Three Little Words
Opening Prayer
O Lord, it’s hard to imagine the great love You have for me and all Your children, but I’m so grateful!
Read 1 John 4:7-21
[7] Dear friends, let us love one another, for love comes from God. Everyone who loves has been born of God and knows God. [8] Whoever does not love does not know God, because God is love. [9] This is how God showed his love among us: He sent his one and only Son into the world that we might live through him. [10] This is love: not that we loved God, but that he loved us and sent his Son as an atoning sacrifice for our sins. [11] Dear friends, since God so loved us, we also ought to love one another. [12] No one has ever seen God; but if we love one another, God lives in us and his love is made complete in us. [13] This is how we know that we live in him and he in us: He has given us of his Spirit. [14] And we have seen and testify that the Father has sent his Son to be the Savior of the world. [15] If anyone acknowledges that Jesus is the Son of God, God lives in them and they in God. [16] And so we know and rely on the love God has for us.
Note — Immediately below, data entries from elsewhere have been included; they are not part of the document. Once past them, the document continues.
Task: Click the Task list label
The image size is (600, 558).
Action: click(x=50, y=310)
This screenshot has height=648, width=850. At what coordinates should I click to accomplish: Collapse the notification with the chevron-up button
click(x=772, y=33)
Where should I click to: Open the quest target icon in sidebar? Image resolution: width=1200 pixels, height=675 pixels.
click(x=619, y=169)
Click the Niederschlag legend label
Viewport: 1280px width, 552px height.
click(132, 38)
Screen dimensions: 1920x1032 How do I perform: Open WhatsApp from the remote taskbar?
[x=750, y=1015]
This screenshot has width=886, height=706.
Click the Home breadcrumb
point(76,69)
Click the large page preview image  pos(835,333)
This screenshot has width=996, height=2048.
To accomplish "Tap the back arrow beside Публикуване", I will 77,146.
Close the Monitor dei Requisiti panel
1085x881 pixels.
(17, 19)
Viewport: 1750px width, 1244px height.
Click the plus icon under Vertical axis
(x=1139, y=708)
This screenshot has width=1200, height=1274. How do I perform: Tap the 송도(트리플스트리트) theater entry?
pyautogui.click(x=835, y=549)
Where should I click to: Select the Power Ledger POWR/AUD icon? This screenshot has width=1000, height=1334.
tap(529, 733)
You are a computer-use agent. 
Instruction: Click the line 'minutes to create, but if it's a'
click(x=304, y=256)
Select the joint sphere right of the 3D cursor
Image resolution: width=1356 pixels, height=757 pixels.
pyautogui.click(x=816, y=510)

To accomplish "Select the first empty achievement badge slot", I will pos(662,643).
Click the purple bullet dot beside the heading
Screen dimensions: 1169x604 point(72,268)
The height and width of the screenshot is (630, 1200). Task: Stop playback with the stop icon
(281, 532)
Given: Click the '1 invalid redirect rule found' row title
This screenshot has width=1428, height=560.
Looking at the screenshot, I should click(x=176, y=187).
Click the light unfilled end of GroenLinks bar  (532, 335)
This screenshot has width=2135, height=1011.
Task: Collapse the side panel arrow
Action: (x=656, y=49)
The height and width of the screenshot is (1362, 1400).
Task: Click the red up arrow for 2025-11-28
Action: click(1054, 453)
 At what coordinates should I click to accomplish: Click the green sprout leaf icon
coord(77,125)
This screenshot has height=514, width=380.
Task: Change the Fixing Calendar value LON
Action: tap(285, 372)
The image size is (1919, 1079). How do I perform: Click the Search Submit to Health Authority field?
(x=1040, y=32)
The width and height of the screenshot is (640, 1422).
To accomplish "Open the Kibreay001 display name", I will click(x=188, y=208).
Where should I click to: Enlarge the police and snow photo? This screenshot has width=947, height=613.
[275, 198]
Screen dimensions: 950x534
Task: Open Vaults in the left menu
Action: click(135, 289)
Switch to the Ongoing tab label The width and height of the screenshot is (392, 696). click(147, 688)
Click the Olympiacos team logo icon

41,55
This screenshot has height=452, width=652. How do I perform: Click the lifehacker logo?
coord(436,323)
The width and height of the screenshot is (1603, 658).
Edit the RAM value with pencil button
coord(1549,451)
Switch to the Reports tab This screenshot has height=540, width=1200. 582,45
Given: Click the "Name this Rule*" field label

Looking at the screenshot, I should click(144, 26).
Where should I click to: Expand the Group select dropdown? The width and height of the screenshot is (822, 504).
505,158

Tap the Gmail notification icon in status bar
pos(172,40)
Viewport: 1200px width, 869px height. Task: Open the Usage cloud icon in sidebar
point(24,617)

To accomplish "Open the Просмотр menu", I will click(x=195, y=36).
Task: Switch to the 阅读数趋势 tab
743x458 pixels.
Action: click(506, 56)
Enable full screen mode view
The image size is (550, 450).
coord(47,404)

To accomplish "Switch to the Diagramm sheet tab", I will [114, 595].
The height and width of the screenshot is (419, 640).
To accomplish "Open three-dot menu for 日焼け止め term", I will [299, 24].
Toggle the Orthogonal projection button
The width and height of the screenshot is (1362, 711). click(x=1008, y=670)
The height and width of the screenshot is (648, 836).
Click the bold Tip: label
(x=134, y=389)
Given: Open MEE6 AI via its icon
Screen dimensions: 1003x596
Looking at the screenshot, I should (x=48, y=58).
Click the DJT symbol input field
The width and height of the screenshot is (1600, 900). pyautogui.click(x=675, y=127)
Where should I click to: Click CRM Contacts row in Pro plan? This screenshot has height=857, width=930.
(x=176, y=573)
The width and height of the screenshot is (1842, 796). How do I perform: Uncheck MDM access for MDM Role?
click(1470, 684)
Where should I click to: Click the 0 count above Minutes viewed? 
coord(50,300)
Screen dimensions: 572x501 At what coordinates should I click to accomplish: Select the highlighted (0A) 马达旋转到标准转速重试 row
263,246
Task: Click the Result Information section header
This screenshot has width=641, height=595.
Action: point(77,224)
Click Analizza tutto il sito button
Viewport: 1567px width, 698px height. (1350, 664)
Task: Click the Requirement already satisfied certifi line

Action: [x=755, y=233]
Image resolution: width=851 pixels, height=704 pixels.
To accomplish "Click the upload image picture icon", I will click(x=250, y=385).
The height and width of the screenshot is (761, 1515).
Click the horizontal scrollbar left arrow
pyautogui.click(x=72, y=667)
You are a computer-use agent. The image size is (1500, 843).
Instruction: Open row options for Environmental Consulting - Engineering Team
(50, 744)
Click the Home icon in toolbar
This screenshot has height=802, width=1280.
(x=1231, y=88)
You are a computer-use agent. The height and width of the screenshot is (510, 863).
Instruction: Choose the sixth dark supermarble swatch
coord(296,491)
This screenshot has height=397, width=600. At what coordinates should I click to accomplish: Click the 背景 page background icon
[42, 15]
God is love. Whoever lives in love lives in God, and God in them. [17] This is how love is made complete among us so that we will have confidence on the day of judgment: In this world we are like Jesus. [18] There is no fear in love. But perfect love drives out fear, because fear has to do with punishment. The one who fears is not made perfect in love. [19] We love because he first loved us. [20] Whoever claims to love God yet hates a brother or sister is a liar. For whoever does not love their brother and sister, whom they have seen, cannot love God, whom they have not seen. [21] And he has given us this command: Anyone who loves God must also love their brother and sister. Scripture taken from the Holy Bible, NEW INTERNATIONAL VERSION. Copyright © 1973, 1978, 1984 International Bible Society. All rights reserved throughout the world. Used by permission of International Bible Society.
Reflect
What do you learn about love and God's love here?GOD IS LOVE. The words leap off the page (8,16). John does not say, “God is loving.” That would be wonderful enough, but what he actually says is that love defines the character of God. His whole being is love. His very nature is love. The love John speaks of is no sloppy, sentimental love, but the far more robust agape love. Agape love is based on commitment, not feelings; it is love which wants the very best for others and nothing for itself. It is interested in what it can give, never in what it can get. It is constant and unchanging. God loves us not because we are particularly lovable, but because it is his nature to love. John spells out for us both the cost and the consequences of that love. The cost is that God sent his Son and made him our “atoning sacrifice” (10), the one through whose sacrificial death we are put right with God. The consequences are far-reaching, too. Before leaving today’s passage, go over it once more, listing the demands God’s love makes on your life.
Apply
Reflect prayerfully on these words: “Love so amazing, so divine, demands my soul, my life, my all” (Watts).
Closing prayer
Lord Jesus, I see what a tremendous price You paid because You love me. Thank You for loving me so!